In a path-breaking initiative, the Unique Identification Authority of India (UIDAI) recently held a special Aadhar camp for women who had lost their pasts, for orphaned and abandoned children and for destitutes diagnosed with psychiatric problems. Thrilled at the prospect of getting an Aadhar Card and some form of legitimate citizenship at last, close to 500 women and children with the help of 10 NGOs came to the camp at Perambur in Chennai. “Just doing the registration and biometrics alone took us a long time, so we will have to come back another day,” said one of the officials.

An Aadhar will change their lives in small and simple ways. Amelia’s greatest dream has been to buy herself a bike. Like most other girls in their early 20’s, it’s a normal enough desire—one that she can well afford after having saved every extra scrap of money she has earned over the past three years. But that ‘bike’ dream has remained hopelessly out of reach. Why?
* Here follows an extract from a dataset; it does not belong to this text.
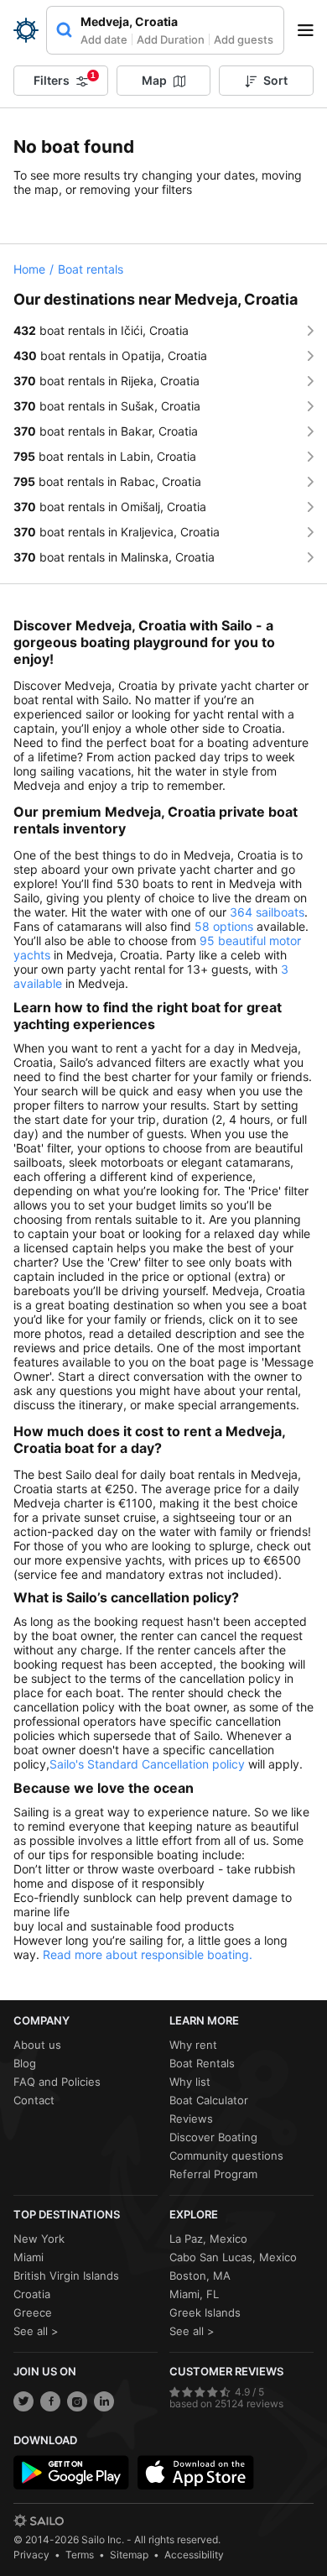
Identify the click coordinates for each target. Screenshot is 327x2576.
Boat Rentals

Because she had no proof of identity that she needs to produce while buying any automobile.Sold into prostitution, before her eventual rescue and rehabilitation in a protection home in Chennai, today she and hundreds of other trafficked women are one step closer to breaking that shackle.

A chance meeting with a member of the Planning Commission turned into a lobbying campaign for the Executive Secretary of the Madras Christian Council for Social Service Isabel Richardson. “From passports to bank accounts to something as small as a driver’s license these women and children are often turned down because they do not have any identity proof. That is why we decided to push to get them Aadhar cards,” she said. Surprisingly, they wangled a ‘yes’ from the government and got to work with vetting and clearing candidates fast.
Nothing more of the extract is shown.